*** Data for review ***

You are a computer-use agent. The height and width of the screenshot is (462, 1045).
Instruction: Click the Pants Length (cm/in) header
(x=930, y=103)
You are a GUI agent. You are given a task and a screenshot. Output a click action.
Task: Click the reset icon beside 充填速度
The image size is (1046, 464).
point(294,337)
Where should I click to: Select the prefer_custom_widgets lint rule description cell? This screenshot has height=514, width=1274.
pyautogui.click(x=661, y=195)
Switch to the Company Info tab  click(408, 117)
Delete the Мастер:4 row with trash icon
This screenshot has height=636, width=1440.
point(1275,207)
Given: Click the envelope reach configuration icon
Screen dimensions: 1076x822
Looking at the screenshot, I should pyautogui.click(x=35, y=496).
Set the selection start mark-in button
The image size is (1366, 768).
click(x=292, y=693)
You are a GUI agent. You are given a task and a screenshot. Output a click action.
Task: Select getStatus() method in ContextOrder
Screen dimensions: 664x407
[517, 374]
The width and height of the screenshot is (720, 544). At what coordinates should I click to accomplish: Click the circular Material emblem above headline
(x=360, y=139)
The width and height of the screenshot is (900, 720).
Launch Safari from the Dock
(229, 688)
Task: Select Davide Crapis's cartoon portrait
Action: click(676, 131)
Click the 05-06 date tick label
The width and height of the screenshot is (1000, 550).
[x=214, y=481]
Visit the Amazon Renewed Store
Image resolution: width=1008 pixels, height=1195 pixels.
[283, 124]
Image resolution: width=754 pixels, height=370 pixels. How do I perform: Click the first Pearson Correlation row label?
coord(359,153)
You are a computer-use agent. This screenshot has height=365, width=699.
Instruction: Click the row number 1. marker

*** End of Data for review ***

Show all lines of the material in which the word "computer" can be found.

You are a computer-use agent. The height and width of the screenshot is (462, 1045).
You are a computer-use agent. This screenshot has height=365, width=699.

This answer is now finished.